At least 28% of all species on Earth face the possibility of extinction. That’s according to assessments by the International Union for Conservation of Nature (IUCN). IUCN’s Red List of Threatened Species breaks down the risk by taxa.
These percentages are only of assessed species, of which there are more than 142,000. That’s a drop in the ocean when you realize there are an estimated 8.7 million species on Earth. We don’t actually know how many species are at risk.
Humans pose the biggest threat to biodiversity, but we are also the only species that can help address widescale mass extinction. It’s not enough to talk about this crisis. We must focus on solutions. Through innovative conservation strategies, we can reverse the risk and save species.
Cycads have been around since before the dinosaurs. They are the oldest living seed plants. Yet despite surviving multiple global extinction events, 63% of these plants are now at risk of being wiped out. Cycads represent the most threatened plant species on Earth. In addition to serving as host plants for numerous invertebrates, such as beetles, humans also use the plants for food and cultural events.

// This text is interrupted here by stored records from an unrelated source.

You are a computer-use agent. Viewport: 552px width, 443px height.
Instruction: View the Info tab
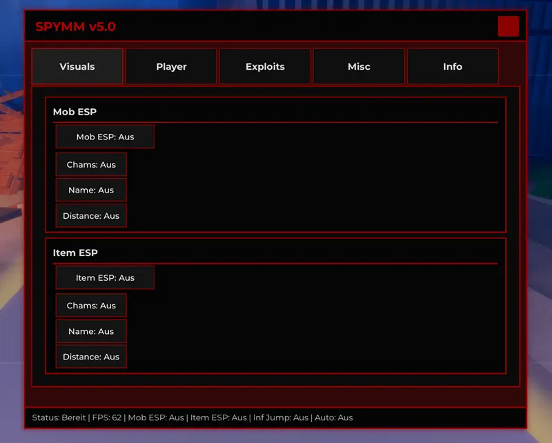(x=452, y=66)
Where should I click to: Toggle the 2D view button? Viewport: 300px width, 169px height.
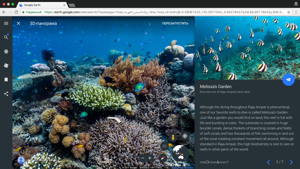165,146
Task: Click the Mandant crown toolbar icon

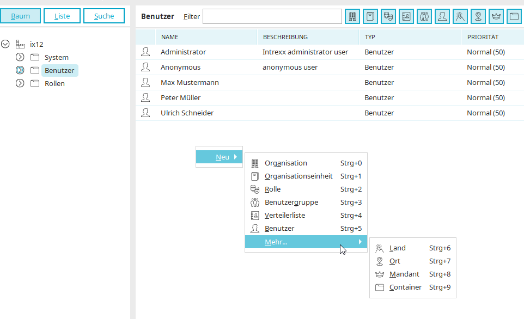Action: tap(496, 16)
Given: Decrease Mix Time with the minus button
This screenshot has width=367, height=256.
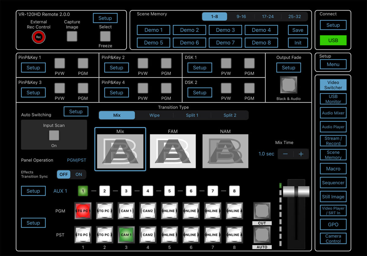Looking at the screenshot, I should click(x=285, y=154).
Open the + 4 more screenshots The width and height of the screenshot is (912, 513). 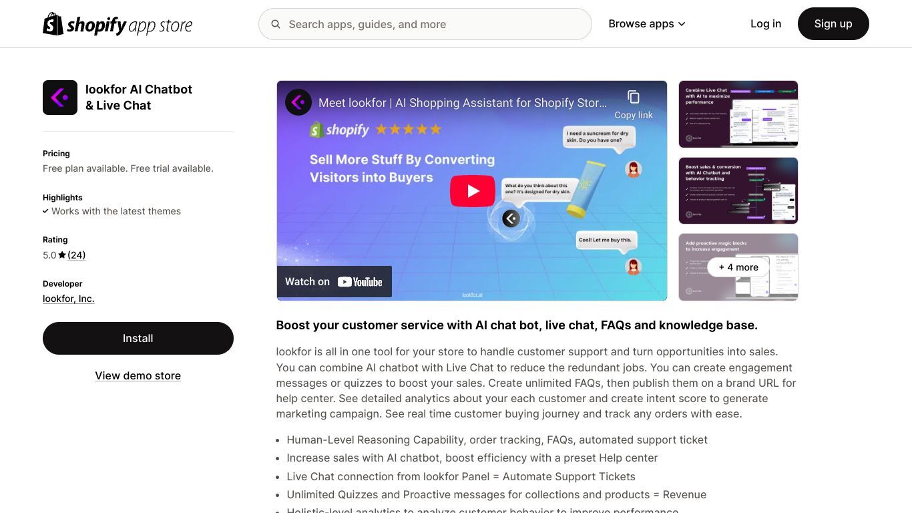[x=738, y=267]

41% of amphibian species are on the brink of extinction. The Amphibian Specialist Group says they are the most threatened vertebrate class on Earth. Threats to frogs, toads, salamanders and caecilians include habitat loss and degradation, pollution, disease, invasive species, use and trade, and climate change.
More than a third (37.5%) of all sharks, rays and chimaeras are threatened with extinction. A 2021 publication lists overfishing as the primary threat facing chondrichthyan fishes. Other threats include habitat degradation, pollution and climate change.
Of the 615 known conifer species, 211 are at risk of extinction. The IUCN Conifer Specialist Group says the main threats to conifers include agriculture and forestry, climate change and logging.
IUCN says one-third of reef corals face the threat of extinction. These reefs provide homes for 25% of marine life, but climate change, destructive fishing practices, pollution and habitat degradation pose a serious threat to this biodiversity.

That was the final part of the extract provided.